What is the logic behind it?
You can efficiently extract solubles
Cutting down the whole bean in half increase its surface area. This makes extraction of solubles more efficient as hot water can work upon more surface area. What if you cut those two halves again? The overall surface area is increased leading to more efficient extraction. In the end, you get the right grind size which gives you the complete extraction of solubles.
What’s wrong with pre-ground coffee?
All the coffee oils and flavor components are protected inside a roasted whole bean coffee. These water-soluble substances are safe if you don’t mess with the roasted whole bean. Here are some other reasons for not buying pre-ground coffee:
There are around 1000 different flavors and aromas inside a roasted coffee bean. If you grind a whole coffee bean, these volatile aromas are exposed to oxygen. You will lose 60% of its aroma within 15 minutes.

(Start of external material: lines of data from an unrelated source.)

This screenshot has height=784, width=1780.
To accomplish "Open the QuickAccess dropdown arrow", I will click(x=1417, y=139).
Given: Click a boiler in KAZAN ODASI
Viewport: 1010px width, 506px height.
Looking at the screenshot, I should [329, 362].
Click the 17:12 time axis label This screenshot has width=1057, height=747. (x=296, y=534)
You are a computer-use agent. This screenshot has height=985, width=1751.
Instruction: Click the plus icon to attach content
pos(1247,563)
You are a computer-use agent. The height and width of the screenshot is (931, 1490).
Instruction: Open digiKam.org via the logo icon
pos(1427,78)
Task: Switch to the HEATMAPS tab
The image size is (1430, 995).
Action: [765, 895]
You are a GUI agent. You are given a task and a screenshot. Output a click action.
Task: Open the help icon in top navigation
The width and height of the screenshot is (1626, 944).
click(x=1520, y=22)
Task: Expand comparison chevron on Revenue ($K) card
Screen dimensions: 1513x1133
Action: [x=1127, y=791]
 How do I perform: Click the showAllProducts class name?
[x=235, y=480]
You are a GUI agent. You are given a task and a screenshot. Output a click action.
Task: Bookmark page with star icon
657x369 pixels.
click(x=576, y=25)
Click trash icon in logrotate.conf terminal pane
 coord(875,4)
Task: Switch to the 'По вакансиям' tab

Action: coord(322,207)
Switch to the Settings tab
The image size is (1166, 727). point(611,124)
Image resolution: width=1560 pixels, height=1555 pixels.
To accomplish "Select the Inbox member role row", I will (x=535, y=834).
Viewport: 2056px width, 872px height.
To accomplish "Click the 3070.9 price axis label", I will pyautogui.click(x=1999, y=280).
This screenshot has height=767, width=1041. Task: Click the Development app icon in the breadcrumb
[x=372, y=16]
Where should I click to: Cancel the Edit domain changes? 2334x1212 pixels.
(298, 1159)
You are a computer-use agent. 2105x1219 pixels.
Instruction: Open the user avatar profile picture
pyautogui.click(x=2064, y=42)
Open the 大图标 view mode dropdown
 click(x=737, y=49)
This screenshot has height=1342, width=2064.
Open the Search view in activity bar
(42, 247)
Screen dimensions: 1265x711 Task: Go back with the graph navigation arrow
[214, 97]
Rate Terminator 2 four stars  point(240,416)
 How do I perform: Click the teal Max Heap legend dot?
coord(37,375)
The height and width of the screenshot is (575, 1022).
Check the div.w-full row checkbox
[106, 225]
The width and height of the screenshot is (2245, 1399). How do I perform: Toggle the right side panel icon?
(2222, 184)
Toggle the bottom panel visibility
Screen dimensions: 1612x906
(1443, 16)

Coffee bean contains very delicate oils. These oils can easily get contaminated. You will not get the taste you want.
Exposing ground coffee to moisture dilutes oils. However, there is no such problem with whole bean coffee.
Carbon DIoxide Depletion
Increased surface area leads to carbon dioxide depletion. A lot of carbon dioxide is created when you roast coffee beans. Some of the carbon dioxide is lost as beans are porous. However, a decent amount of carbon dioxide is still retained in the beans. Surface area is increased due to grinding which leads to more carbon dioxide libration. 80% of the carbon dioxide is lost within 1 minute of grinding.
So, what is the solution?
Grind your whole coffee beans just before brewing.
Three factors influencing the grind
Always light roast coffee beans. This will result in more pliable and tenacious beans. More roasting can lead to loss of moisture.
Bean brittleness depends on some factors including process method, time of harvesting, altitude, and cell structure of beans. The brittleness of bean processed using the wet process is different from bean processed with dry process. Bean is roasted three to six months after harvesting. Coffee gets woodier and woodier with time. This is the reason why coffee is roasted as soon as possible. The new crop produces less fine particles.
When you grind coffee grown in lower altitude and then grind coffee grown in higher altitude, you will notice the difference. Higher altitude means slower maturing. This is the reason why coffee grown at higher elevation has denser and harder substance. Brittleness and number of particles produced also depends on the cell structure of coffee bean. The cell structure of Robusta is different from that of Arabica.
Water Quenching vs air quenching
Coffee just removed from the roaster is cooled down immediately. Not doing so causes overoasting. This process of cooling down is known as quenching. Incorrectly done water quenching can damage the surface of the roasted beans. On the other hand, no water is used in air quenching and there is no damage caused to the surface of roasted beans.